Look, I was going to write a detailed analysis of the Paramount + Warner Bros Discovery mega-merger and the investigation led by California's Attorney General, who's rallying a coalition of Democratic states to stick their noses into the deal.
I really was.
But Google and the folks at Deadline decided that you — and I — don't deserve to read the damn original article. Paywall, cookie wall, consent wall, infinite redirects. You click and land on a page that looks like the maze from "The Shining" — except instead of Jack Nicholson with an axe, there's an "Accept All" button waiting for you at the end.
Welcome to modern journalism, my friends.
What We Know (Despite The Circus)
From the headline and what was already circulating before this digital smokescreen, here's the story: the merger between Paramount Global and Warner Bros Discovery — two entertainment dinosaurs bleeding subscribers and relevance — is being scrutinized by a coalition of Democratic state attorneys general, led by California.
The phrase "Coalition of the Unwilling" in the original headline is a delicious nod to George W. Bush's "Coalition of the Willing" in the Iraq War. Except here the "willing" are willing to block, not invade.
And why does this matter if you're an investor?
The Regulatory Game Is The Real Deal
Anyone who's followed any mega-merger in the media sector knows: the deal is not the deal. The deal is the regulatory approval.
AT&T bought Time Warner in 2018 for $85 billion. The Department of Justice tried to block it. Lost in court. AT&T "won." And then what? Three years later, they spun the whole damn thing off and created Warner Bros Discovery in an operation that destroyed shareholder value like it was an episode of Breaking Bad — the Walter White of capital destruction.
Now David Zaslav at WBD and whoever's piloting Paramount (because it's a revolving door of CEOs over there) want to glue the pieces together and create... what, exactly? A super-studio that competes with Disney+, Netflix, Amazon, and Apple? With combined debt that probably exceeds $40 billion?

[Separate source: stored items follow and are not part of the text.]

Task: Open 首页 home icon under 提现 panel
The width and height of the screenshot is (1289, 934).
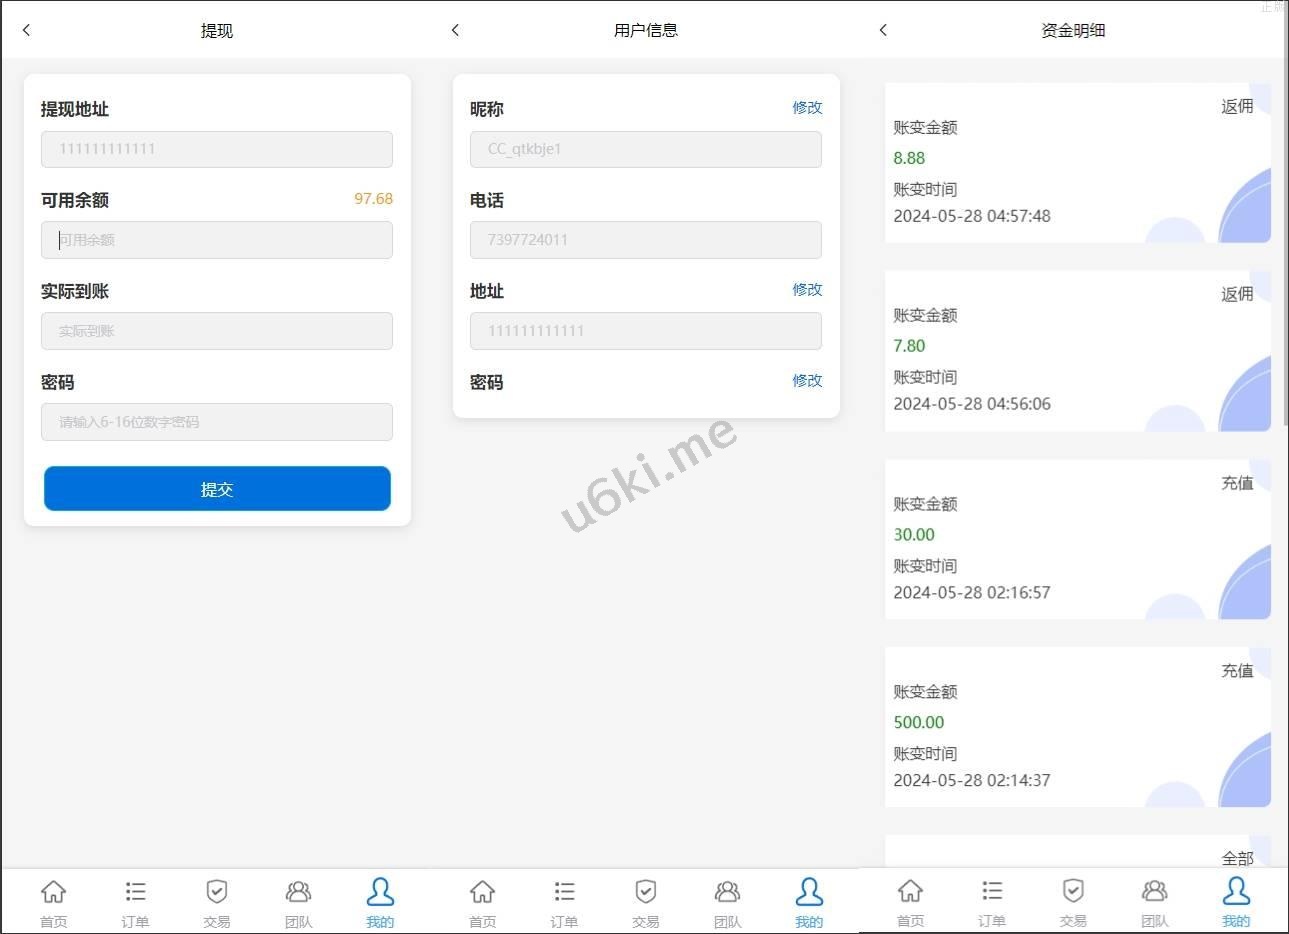Action: (x=53, y=902)
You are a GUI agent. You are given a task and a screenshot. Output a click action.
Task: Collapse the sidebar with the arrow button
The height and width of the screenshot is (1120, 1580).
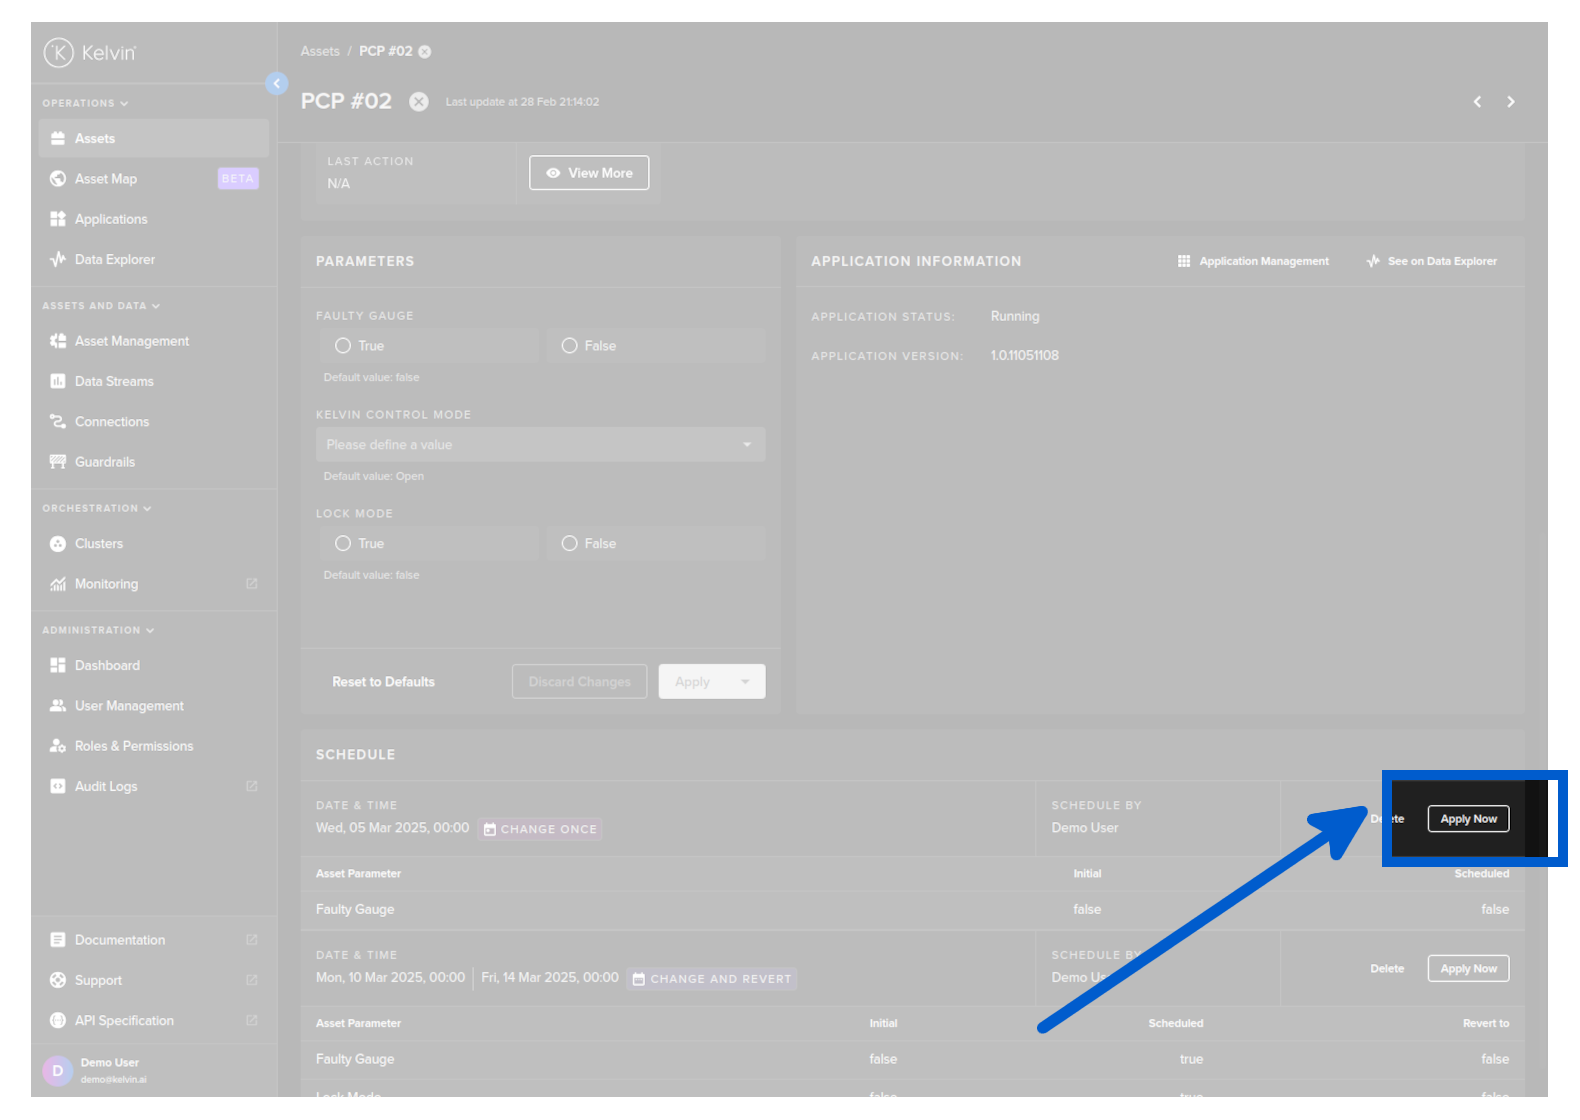[277, 84]
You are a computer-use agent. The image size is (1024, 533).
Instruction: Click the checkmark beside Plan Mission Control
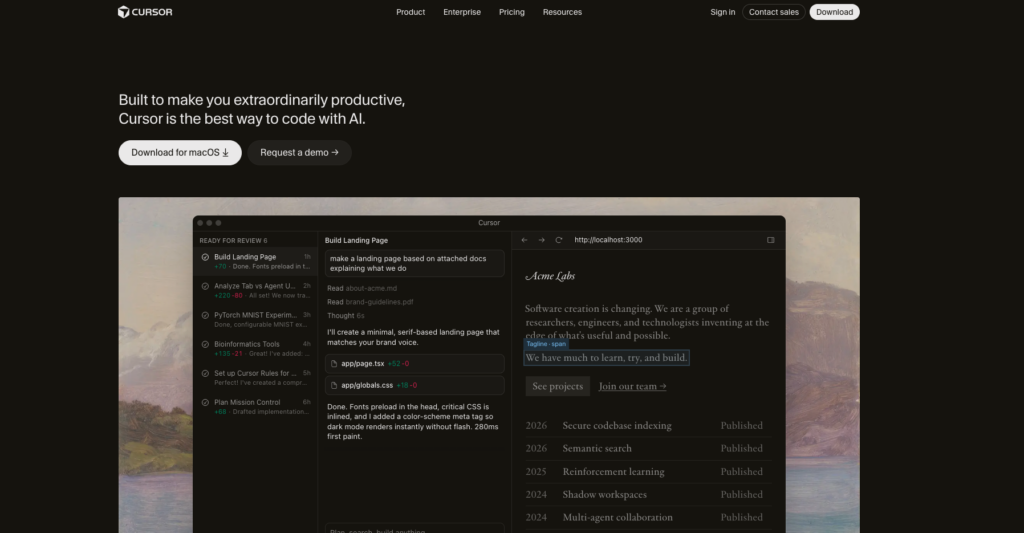(205, 402)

Nassim Taleb would call this "institutionalized fragility." Two fragile bodies don't create an antifragile body. They create a body that's more fragile and heavier.
Politics Enters The Ring
California's Attorney General isn't doing this out of love for consumers — let's be honest. There's a massive political component. Blue states love showing they're tough on big corporations, especially in the media sector, especially when the "market concentration" narrative plays well in the press.
But, damn, that doesn't mean they're wrong.
Concentration in the entertainment market affects everyone from the freelance screenwriter in Hollywood to the price of your streaming subscription. When two studios become one, the bargaining power with distributors, talent, and suppliers shifts radically. And it rarely shifts in the consumer's favor.
The problem is these state investigations are slow, politicized, and more often than not serve as bargaining chips rather than real protection. The attorney general sits at the table, puts on a tough face, negotiates some cosmetic "concessions," and green-lights the deal. Everyone gets their photo op. Nobody actually protects anybody.
What Investors Should Be Watching
If you have a position in PARA or WBD, pay attention to two things:
First: the regulatory timeline. Every state that joins the coalition is another layer of bureaucracy, another potential veto, more uncertainty. And the market hates uncertainty.
Second: the combined debt structure. When — and if — this deal closes, the resulting entity is going to be an interest-payment machine. In a high-rate environment, that's a death sentence.
Warren Buffett has a quote that fits here like a glove: "Only when the tide goes out do you discover who's been swimming naked."
The low-interest-rate tide has been gone for a long time now. And these two studios are in the shallows.
Do you really believe that putting two naked swimmers together solves the problem — or does it just create a more embarrassing scene?